[Records of locating words and items]
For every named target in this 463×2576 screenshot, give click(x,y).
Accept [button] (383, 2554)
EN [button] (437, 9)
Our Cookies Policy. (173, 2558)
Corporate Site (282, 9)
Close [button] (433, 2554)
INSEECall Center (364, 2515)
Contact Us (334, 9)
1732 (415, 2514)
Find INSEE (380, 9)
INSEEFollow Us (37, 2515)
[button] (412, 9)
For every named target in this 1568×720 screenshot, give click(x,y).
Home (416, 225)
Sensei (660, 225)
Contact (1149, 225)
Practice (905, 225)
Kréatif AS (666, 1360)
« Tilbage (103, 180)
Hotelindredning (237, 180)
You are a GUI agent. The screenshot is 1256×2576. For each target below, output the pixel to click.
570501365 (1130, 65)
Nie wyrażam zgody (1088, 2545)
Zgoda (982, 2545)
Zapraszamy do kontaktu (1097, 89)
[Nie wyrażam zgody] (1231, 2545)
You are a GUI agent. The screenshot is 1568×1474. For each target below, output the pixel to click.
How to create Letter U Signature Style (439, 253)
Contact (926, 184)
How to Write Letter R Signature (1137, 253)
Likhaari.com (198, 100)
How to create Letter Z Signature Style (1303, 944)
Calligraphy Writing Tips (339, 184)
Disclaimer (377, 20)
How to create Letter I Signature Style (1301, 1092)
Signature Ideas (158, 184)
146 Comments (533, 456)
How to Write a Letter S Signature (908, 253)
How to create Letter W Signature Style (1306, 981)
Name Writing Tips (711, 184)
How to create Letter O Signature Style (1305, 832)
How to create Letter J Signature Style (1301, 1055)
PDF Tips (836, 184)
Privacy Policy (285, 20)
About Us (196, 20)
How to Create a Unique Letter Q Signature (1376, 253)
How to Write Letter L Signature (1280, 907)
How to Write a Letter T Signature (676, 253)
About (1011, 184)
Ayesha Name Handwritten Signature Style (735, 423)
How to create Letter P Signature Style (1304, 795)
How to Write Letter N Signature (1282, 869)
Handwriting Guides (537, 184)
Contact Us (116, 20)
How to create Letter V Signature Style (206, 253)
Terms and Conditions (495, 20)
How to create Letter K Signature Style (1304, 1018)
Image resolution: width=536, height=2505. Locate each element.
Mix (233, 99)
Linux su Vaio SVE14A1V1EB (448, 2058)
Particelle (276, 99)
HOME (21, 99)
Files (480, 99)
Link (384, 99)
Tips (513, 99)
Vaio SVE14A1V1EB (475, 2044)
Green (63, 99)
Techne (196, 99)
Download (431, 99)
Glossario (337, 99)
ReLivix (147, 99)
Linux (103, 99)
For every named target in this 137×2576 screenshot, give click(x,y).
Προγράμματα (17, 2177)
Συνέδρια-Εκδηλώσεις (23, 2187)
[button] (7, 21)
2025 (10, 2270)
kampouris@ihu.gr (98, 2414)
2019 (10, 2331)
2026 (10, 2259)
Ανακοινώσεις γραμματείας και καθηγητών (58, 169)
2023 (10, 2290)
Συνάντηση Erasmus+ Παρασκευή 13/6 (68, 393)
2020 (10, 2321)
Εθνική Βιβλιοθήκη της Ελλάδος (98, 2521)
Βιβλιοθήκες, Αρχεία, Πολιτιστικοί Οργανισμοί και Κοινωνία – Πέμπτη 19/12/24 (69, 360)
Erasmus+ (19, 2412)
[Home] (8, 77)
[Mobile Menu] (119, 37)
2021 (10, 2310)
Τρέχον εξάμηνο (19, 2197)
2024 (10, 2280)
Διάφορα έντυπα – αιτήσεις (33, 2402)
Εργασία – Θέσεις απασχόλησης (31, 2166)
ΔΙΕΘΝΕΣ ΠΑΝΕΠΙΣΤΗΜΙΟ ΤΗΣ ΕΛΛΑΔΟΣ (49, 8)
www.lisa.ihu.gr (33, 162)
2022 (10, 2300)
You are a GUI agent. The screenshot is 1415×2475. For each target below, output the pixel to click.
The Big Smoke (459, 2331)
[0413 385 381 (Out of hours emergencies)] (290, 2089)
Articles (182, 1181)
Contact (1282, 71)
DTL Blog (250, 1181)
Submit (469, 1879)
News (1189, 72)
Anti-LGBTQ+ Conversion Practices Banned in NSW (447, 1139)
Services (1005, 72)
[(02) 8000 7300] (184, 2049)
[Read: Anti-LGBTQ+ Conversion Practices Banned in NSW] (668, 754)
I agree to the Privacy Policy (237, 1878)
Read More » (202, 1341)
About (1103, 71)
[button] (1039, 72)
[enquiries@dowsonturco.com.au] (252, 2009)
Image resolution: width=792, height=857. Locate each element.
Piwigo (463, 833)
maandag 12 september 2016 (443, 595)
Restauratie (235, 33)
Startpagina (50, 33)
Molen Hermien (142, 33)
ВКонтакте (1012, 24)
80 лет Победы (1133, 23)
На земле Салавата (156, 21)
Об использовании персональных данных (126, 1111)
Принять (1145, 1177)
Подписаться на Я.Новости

### [Exercise requirements]
Write out all of the items above again, substituting "Home Page" for "Startpagina" and leaving everything else unchanged.

### [Solution to this problem]
For every named target in this 463×2576 screenshot, give click(x,y).
Accept [button] (383, 2554)
EN [button] (437, 9)
Our Cookies Policy. (173, 2558)
Corporate Site (282, 9)
Close [button] (433, 2554)
INSEECall Center (364, 2515)
Contact Us (334, 9)
1732 (415, 2514)
Find INSEE (380, 9)
INSEEFollow Us (37, 2515)
[button] (412, 9)
For every named target in this 1568×720 screenshot, give click(x,y).
Home (416, 225)
Sensei (660, 225)
Contact (1149, 225)
Practice (905, 225)
Kréatif AS (666, 1360)
« Tilbage (103, 180)
Hotelindredning (237, 180)
You are a GUI agent. The screenshot is 1256×2576. For each target below, output the pixel to click.
570501365 (1130, 65)
Nie wyrażam zgody (1088, 2545)
Zgoda (982, 2545)
Zapraszamy do kontaktu (1097, 89)
[Nie wyrażam zgody] (1231, 2545)
You are a GUI agent. The screenshot is 1568×1474. For each target below, output the pixel to click.
How to create Letter U Signature Style (439, 253)
Contact (926, 184)
How to Write Letter R Signature (1137, 253)
Likhaari.com (198, 100)
How to create Letter Z Signature Style (1303, 944)
Calligraphy Writing Tips (339, 184)
Disclaimer (377, 20)
How to create Letter I Signature Style (1301, 1092)
Signature Ideas (158, 184)
146 Comments (533, 456)
How to Write a Letter S Signature (908, 253)
How to create Letter W Signature Style (1306, 981)
Name Writing Tips (711, 184)
How to create Letter O Signature Style (1305, 832)
How to create Letter J Signature Style (1301, 1055)
PDF Tips (836, 184)
Privacy Policy (285, 20)
About Us (196, 20)
How to Create a Unique Letter Q Signature (1376, 253)
How to Write Letter L Signature (1280, 907)
How to Write a Letter T Signature (676, 253)
About (1011, 184)
Ayesha Name Handwritten Signature Style (735, 423)
How to create Letter P Signature Style (1304, 795)
How to Write Letter N Signature (1282, 869)
Handwriting Guides (537, 184)
Contact Us (116, 20)
How to create Letter V Signature Style (206, 253)
Terms and Conditions (495, 20)
How to create Letter K Signature Style (1304, 1018)
Image resolution: width=536, height=2505. Locate each element.
Mix (233, 99)
Linux su Vaio SVE14A1V1EB (448, 2058)
Particelle (276, 99)
HOME (21, 99)
Files (480, 99)
Link (384, 99)
Tips (513, 99)
Vaio SVE14A1V1EB (475, 2044)
Green (63, 99)
Techne (196, 99)
Download (431, 99)
Glossario (337, 99)
ReLivix (147, 99)
Linux (103, 99)
For every named target in this 137×2576 screenshot, give click(x,y).
Προγράμματα (17, 2177)
Συνέδρια-Εκδηλώσεις (23, 2187)
[button] (7, 21)
2025 (10, 2270)
kampouris@ihu.gr (98, 2414)
2019 (10, 2331)
2026 (10, 2259)
Ανακοινώσεις γραμματείας και καθηγητών (58, 169)
2023 (10, 2290)
Συνάντηση Erasmus+ Παρασκευή 13/6 (68, 393)
2020 (10, 2321)
Εθνική Βιβλιοθήκη της Ελλάδος (98, 2521)
Βιβλιοθήκες, Αρχεία, Πολιτιστικοί Οργανισμοί και Κοινωνία – Πέμπτη 19/12/24 (69, 360)
Erasmus+ (19, 2412)
[Home] (8, 77)
[Mobile Menu] (119, 37)
2021 (10, 2310)
Τρέχον εξάμηνο (19, 2197)
2024 (10, 2280)
Διάφορα έντυπα – αιτήσεις (33, 2402)
Εργασία – Θέσεις απασχόλησης (31, 2166)
ΔΙΕΘΝΕΣ ΠΑΝΕΠΙΣΤΗΜΙΟ ΤΗΣ ΕΛΛΑΔΟΣ (49, 8)
www.lisa.ihu.gr (33, 162)
2022 (10, 2300)
You are a GUI agent. The screenshot is 1415×2475. For each target below, output the pixel to click.
The Big Smoke (459, 2331)
[0413 385 381 (Out of hours emergencies)] (290, 2089)
Articles (182, 1181)
Contact (1282, 71)
DTL Blog (250, 1181)
Submit (469, 1879)
News (1189, 72)
Anti-LGBTQ+ Conversion Practices Banned in NSW (447, 1139)
Services (1005, 72)
[(02) 8000 7300] (184, 2049)
[Read: Anti-LGBTQ+ Conversion Practices Banned in NSW] (668, 754)
I agree to the Privacy Policy (237, 1878)
Read More » (202, 1341)
About (1103, 71)
[button] (1039, 72)
[enquiries@dowsonturco.com.au] (252, 2009)
Image resolution: width=792, height=857. Locate each element.
Piwigo (463, 833)
maandag 12 september 2016 (443, 595)
Restauratie (235, 33)
Home Page (50, 33)
Molen Hermien (142, 33)
ВКонтакте (1012, 24)
80 лет Победы (1133, 23)
На земле Салавата (156, 21)
Об использовании персональных данных (126, 1111)
Принять (1145, 1177)
Подписаться на Я.Новости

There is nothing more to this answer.